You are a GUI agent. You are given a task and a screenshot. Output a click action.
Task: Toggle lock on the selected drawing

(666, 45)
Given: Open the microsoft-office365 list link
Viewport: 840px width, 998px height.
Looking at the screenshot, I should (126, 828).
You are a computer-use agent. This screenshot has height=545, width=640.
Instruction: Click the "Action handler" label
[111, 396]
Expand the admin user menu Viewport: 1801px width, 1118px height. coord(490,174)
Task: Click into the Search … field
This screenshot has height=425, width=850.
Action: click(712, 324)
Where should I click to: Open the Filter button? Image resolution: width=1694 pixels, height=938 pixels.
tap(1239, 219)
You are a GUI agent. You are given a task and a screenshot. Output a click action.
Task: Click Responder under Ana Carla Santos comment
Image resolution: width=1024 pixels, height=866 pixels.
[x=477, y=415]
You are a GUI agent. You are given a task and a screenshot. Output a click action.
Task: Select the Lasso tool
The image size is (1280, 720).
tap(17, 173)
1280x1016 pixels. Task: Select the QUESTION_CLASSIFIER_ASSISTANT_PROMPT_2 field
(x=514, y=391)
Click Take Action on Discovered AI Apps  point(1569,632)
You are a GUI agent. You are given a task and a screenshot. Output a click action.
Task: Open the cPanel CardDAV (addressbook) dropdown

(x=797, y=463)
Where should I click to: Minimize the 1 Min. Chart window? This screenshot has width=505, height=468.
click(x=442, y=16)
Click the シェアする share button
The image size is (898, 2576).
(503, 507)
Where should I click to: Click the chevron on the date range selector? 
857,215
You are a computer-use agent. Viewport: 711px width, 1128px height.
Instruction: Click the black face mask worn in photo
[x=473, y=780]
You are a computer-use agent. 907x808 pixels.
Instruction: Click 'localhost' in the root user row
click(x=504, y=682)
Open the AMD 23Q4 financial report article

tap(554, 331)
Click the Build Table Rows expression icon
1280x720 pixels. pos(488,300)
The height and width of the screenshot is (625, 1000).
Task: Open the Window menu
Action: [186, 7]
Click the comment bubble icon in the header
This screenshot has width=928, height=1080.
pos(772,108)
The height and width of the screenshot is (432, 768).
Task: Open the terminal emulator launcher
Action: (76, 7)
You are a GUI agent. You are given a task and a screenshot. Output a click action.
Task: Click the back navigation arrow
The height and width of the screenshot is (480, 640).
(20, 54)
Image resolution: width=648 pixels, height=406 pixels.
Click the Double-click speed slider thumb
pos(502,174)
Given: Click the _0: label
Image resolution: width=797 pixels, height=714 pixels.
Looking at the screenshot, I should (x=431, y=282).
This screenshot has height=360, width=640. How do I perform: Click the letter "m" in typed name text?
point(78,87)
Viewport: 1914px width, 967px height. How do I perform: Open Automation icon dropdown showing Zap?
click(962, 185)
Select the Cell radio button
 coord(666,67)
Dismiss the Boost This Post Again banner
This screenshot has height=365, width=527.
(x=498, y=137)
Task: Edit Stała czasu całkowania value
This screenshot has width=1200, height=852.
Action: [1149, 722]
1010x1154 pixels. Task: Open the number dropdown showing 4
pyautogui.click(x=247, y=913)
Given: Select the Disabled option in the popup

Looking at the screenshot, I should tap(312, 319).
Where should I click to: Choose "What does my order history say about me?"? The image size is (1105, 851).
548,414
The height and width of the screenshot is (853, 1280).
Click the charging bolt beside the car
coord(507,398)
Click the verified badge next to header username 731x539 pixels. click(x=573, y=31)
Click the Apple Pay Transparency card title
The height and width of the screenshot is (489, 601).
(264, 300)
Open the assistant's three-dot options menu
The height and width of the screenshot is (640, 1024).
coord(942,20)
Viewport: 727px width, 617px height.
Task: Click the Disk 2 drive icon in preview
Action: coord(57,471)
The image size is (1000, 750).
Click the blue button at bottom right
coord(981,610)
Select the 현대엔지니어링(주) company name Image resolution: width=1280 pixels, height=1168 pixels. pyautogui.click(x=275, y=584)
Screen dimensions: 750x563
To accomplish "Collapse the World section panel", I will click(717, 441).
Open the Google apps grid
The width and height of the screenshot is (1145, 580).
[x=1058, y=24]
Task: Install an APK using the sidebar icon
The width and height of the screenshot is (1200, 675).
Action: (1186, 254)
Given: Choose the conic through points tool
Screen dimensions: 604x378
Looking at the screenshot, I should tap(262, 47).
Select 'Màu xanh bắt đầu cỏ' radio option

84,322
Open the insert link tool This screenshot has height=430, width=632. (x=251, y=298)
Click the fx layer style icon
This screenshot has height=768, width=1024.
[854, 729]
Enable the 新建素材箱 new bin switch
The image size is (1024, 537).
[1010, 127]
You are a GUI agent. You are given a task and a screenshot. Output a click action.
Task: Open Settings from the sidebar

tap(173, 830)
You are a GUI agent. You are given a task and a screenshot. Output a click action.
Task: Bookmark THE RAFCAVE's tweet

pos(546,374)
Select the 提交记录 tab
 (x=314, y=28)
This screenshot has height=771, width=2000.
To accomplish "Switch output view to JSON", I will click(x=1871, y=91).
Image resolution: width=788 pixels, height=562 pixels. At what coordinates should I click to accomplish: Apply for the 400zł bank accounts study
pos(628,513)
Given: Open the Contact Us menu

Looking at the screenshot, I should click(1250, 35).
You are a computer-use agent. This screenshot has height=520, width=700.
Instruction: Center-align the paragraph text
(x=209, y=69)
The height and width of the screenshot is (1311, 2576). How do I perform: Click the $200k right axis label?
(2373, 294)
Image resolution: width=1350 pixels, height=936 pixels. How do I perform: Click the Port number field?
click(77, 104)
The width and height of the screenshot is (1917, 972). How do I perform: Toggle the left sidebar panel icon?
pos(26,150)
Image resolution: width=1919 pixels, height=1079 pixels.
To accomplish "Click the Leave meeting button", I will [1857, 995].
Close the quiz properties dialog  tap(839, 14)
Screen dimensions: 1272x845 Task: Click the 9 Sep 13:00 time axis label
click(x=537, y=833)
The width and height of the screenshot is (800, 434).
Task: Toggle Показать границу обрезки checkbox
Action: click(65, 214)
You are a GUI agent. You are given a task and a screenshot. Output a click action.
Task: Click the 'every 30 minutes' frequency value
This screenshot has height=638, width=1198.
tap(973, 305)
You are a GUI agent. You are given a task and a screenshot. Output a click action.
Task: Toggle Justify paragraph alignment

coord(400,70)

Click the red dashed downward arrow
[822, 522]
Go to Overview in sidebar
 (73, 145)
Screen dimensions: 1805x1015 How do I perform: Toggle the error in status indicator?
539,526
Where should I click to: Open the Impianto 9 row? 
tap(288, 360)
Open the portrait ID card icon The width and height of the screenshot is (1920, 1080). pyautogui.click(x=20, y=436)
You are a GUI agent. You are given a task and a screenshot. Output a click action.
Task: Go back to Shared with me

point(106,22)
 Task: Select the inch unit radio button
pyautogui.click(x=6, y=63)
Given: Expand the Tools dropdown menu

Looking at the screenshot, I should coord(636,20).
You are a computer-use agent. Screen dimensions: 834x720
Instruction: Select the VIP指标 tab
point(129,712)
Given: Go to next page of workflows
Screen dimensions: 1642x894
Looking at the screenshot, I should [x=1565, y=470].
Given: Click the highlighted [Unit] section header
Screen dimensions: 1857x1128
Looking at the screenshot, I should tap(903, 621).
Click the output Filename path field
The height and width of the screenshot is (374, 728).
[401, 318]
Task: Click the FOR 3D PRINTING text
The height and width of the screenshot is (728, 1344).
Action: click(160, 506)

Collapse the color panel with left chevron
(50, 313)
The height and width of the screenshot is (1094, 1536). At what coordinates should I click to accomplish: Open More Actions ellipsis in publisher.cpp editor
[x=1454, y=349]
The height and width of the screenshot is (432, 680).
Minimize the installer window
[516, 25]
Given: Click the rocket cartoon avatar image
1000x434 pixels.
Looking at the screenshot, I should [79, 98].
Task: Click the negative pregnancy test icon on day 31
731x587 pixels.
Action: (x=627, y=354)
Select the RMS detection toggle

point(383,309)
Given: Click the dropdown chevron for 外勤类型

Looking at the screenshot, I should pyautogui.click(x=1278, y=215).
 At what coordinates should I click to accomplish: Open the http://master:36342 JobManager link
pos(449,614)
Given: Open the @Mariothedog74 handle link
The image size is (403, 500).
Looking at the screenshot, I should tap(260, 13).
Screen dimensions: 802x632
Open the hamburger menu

▸ **ACTION ITEM**
Repeat only the lines starting at the one that contains "Screen dimensions: 1857x1128" and ending at the last line above, exactly as written.

▸ **SOLUTION TO THIS PROBLEM**
Screen dimensions: 1857x1128
Looking at the screenshot, I should tap(903, 621).
Click the output Filename path field
The height and width of the screenshot is (374, 728).
[401, 318]
Task: Click the FOR 3D PRINTING text
The height and width of the screenshot is (728, 1344).
Action: click(160, 506)

Collapse the color panel with left chevron
(50, 313)
The height and width of the screenshot is (1094, 1536). At what coordinates should I click to accomplish: Open More Actions ellipsis in publisher.cpp editor
[x=1454, y=349]
The height and width of the screenshot is (432, 680).
Minimize the installer window
[516, 25]
Given: Click the rocket cartoon avatar image
1000x434 pixels.
Looking at the screenshot, I should [79, 98].
Task: Click the negative pregnancy test icon on day 31
731x587 pixels.
Action: (x=627, y=354)
Select the RMS detection toggle

point(383,309)
Given: Click the dropdown chevron for 外勤类型

Looking at the screenshot, I should pyautogui.click(x=1278, y=215).
 At what coordinates should I click to accomplish: Open the http://master:36342 JobManager link
pos(449,614)
Given: Open the @Mariothedog74 handle link
The image size is (403, 500).
Looking at the screenshot, I should tap(260, 13).
Screen dimensions: 802x632
Open the hamburger menu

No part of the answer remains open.